## WHAT THE EXERCISE ASKS
Pictures aside, repeat every record below exactly.

## Stored items
■ ■ ■
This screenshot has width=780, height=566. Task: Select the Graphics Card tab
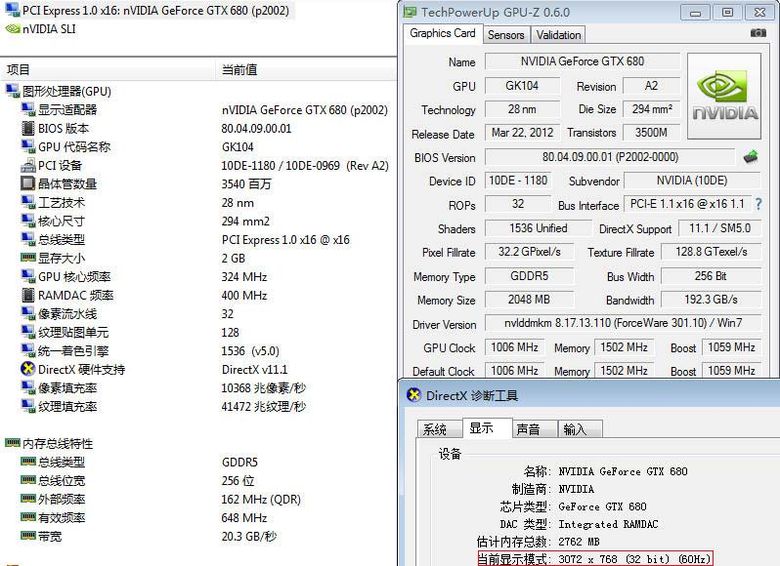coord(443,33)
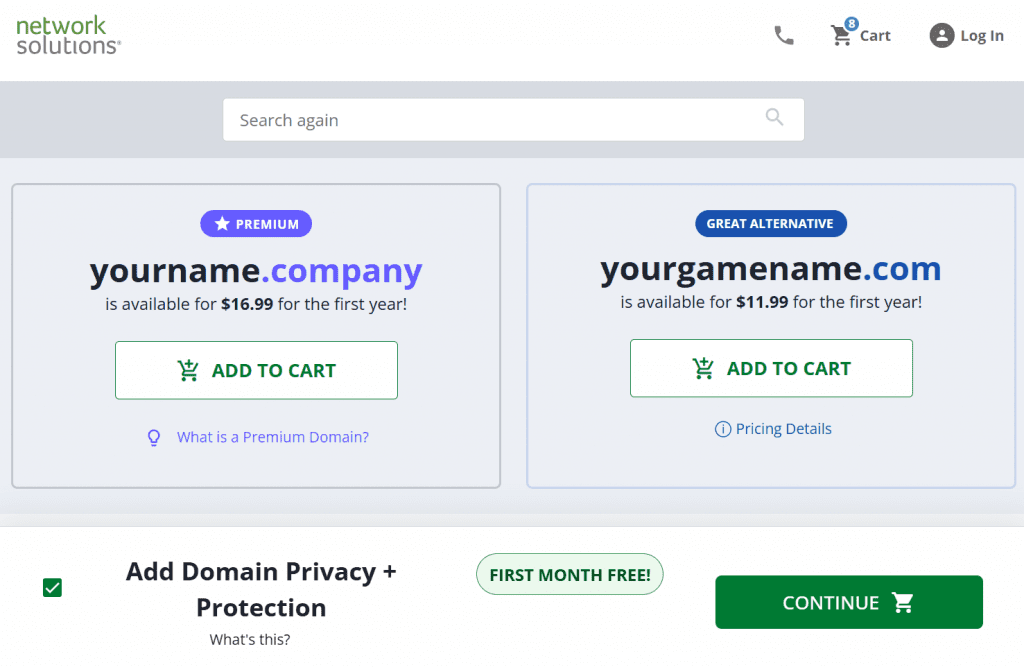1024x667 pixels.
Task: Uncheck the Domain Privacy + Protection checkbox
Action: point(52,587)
■ ■ ■
## WRITTEN ANSWER
This screenshot has width=780, height=566. Task: Select the Graphics Card tab
coord(443,33)
1024x667 pixels.
Task: Uncheck the Domain Privacy + Protection checkbox
Action: point(52,587)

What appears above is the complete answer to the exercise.